**Text under study**.
- - -

The onset of large epidemics in recent decades, such as the Severe acute respiratory syndrome (SARS) epidemic, the avian influenza ([1], [2]), Ebola ([3]), and the Covid-19 pandemic ([4], [5]), have meant that a lot of mathematical models to study various infectious diseases have been developed (see, for example, [6], [7], [8], [9], [10]). The main aim of such studies is to forecast the dynamics of the disease, by using also suitable inference techniques in order to adopt appropriate containment policies (see [11], [12], [13]).
Generally in epidemic models, the population is divided into compartments that constitute a partition of it, that is, each compartment constitutes a subset of the population disjoint from the others and the union of all the compartments returns the whole population. Among the models that contemplate this compartmentalized philosophy, the susceptible-infectious-recovered (SIR) type and its derivatives stand out.
The study of disease propagation through these models, both in their deterministic and stochastic versions, has experienced a great boom in recent decades, giving rise to an extensive literature. The range of models considered is very wide, taking into account different points of view. For example, in [14] and [15], Kalman filtering techniques are applied to estimate the states of a discrete nonlinear compartmental model. In the stochastic environment, Markovian models occupy a prominent place. Within them, if we consider models with discrete states, continuous-time Markov chains have been widely used (see, for instance, [16], [17], [18], [19], [20], [21]). As for continuous-time Markovian models with continuous state space, diffusion processes arise naturally by introducing random environments (through a multidimensional Wiener process) into the systems of ordinary differential equations governing deterministic models.
From the classical SIR model, a number of increasingly complex variants have emerged. Among the lines on which the evolution of the models has been based, we can highlight the following:
● The partitioning of the total population into an increasing number of compartments, each of which obeys a particular situation of the individuals. Thus, in addition to the usual susceptible (S), infected (I) and recovered (R) individuals, there are others such as those with passive immunity (M), the exposed and uninfected (E) and deceased (D), among others. This has led to an increased complexity and difficulty in treating compartment models (see, for instance, [22,23]).
● The inclusion of the mechanisms of contagion of the disease, the so-called incidence function. The most usual function of this type is the one that relates susceptible individuals to infected individuals according to the law of mass action, but considering a constant contagion rate and/or rational functions of both groups of individuals to regulate the contagion scheme ([24,25]).
● The inclusion of terms describing the effect of vaccination of individuals (including the possibility of restrictions in the vaccination process), as well as the possible effects of cross-infection (see, for instance, [26], [27], [28], [29])

- - -

**Record set**.
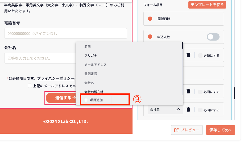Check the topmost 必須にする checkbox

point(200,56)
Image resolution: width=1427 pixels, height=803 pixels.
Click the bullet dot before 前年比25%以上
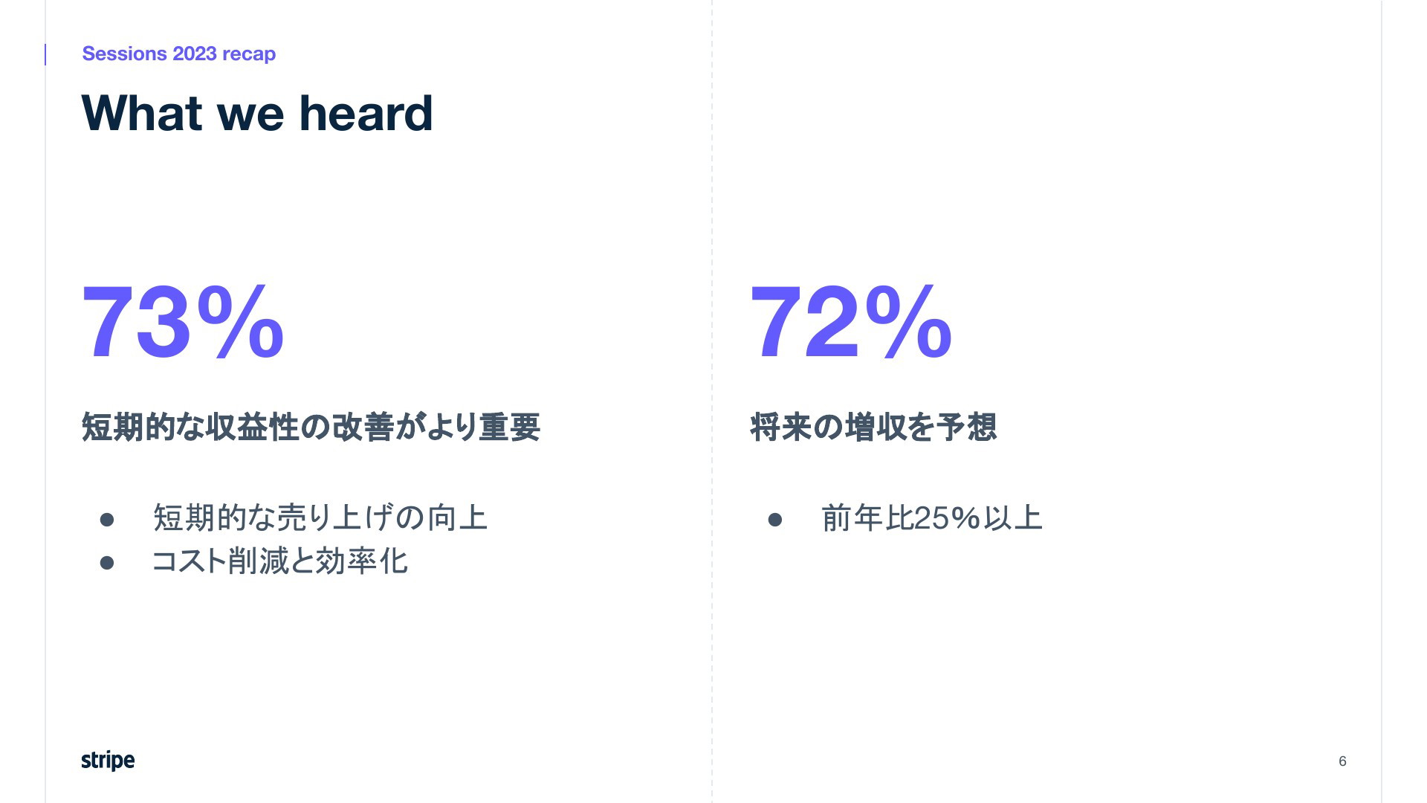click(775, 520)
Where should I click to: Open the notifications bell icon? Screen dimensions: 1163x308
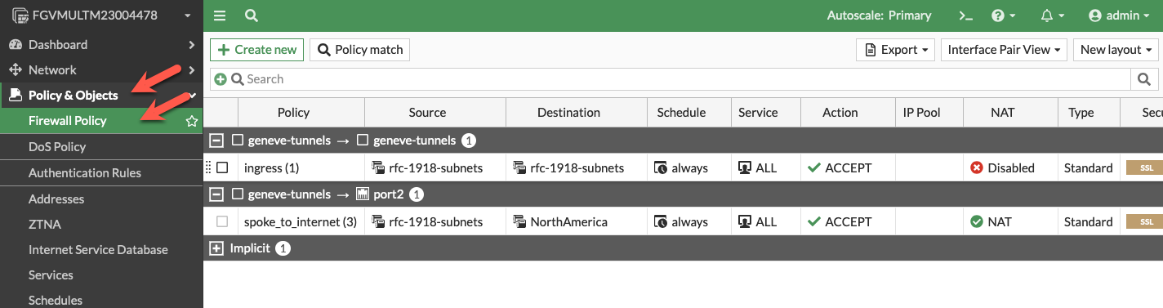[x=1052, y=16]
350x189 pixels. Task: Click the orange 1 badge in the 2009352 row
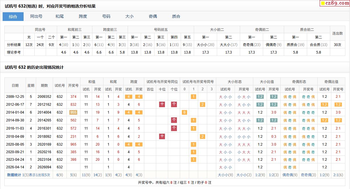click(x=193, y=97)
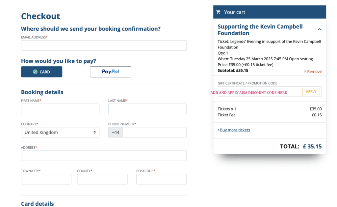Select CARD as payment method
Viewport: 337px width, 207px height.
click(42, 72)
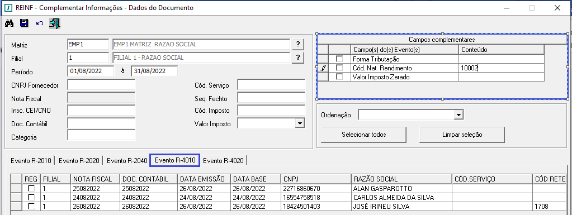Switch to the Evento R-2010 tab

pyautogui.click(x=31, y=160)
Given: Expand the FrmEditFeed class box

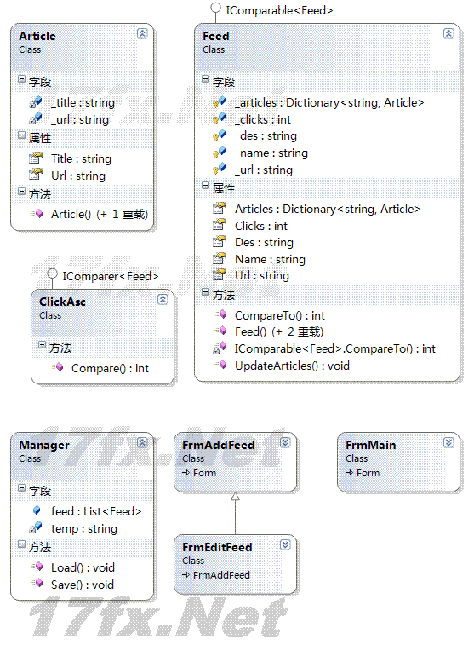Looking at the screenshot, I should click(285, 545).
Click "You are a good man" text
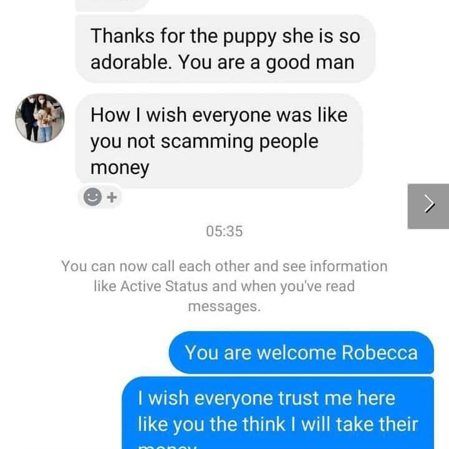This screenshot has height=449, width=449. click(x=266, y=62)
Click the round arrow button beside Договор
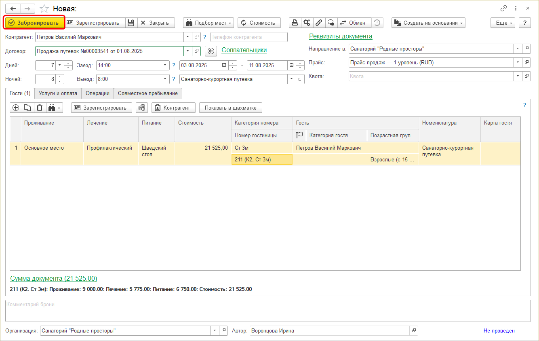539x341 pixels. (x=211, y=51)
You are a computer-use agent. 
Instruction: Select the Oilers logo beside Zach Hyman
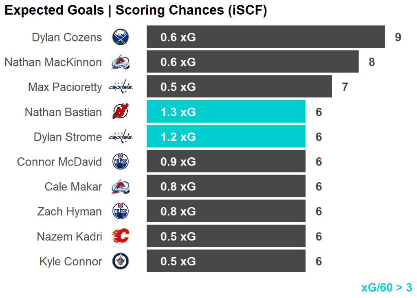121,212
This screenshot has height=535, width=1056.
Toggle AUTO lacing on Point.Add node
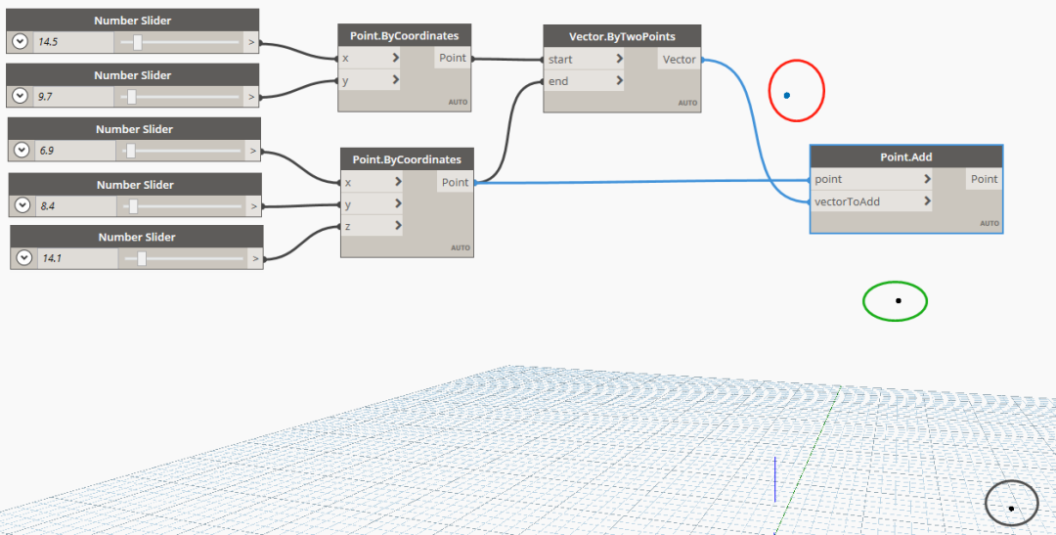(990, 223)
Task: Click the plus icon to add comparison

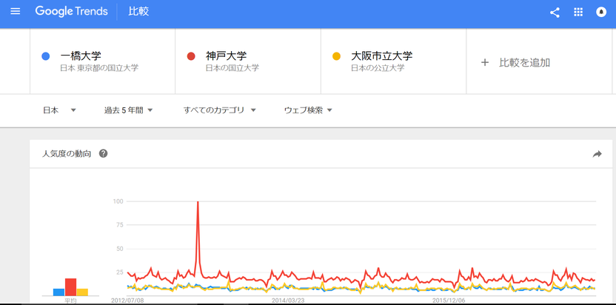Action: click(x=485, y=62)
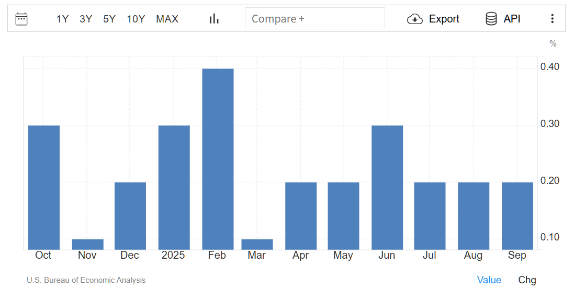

- - -

**What to do**. According to the text on epidemic models, which techniques are applied in references [14] and [15] to estimate the states of a discrete nonlinear compartmental model?

**Task response**. Kalman filtering techniques.